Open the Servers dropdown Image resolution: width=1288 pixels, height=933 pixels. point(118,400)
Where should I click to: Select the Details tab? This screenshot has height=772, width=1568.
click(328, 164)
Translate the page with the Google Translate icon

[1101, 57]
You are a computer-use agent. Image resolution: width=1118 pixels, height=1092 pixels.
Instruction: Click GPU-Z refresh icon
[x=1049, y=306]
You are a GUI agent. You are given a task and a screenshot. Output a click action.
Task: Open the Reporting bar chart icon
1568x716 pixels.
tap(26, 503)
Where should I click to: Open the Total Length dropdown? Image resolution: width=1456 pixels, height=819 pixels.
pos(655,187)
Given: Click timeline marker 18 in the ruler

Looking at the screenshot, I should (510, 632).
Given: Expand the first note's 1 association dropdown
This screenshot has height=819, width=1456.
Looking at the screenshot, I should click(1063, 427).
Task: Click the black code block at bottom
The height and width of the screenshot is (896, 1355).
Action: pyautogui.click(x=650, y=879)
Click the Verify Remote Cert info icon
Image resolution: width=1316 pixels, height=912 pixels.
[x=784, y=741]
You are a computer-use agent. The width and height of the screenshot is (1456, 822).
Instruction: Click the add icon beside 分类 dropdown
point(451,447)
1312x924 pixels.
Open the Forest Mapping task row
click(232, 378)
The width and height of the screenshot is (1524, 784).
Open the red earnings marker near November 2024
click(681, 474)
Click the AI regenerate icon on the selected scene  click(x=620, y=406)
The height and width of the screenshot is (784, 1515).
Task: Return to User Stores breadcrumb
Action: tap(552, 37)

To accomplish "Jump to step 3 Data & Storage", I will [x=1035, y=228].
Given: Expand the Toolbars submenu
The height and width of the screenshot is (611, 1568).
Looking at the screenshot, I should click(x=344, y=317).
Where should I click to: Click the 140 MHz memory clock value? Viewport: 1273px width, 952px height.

******

> Required action
Filter the data above down to lines with the word "agent", and copy them.

> Answer to the problem
You are a computer-use agent. Image resolution: width=1118 pixels, height=1092 pixels.
You are a GUI agent. You are given a task and a screenshot. Output a click action.
You are a computer-use agent. The width and height of the screenshot is (1456, 822).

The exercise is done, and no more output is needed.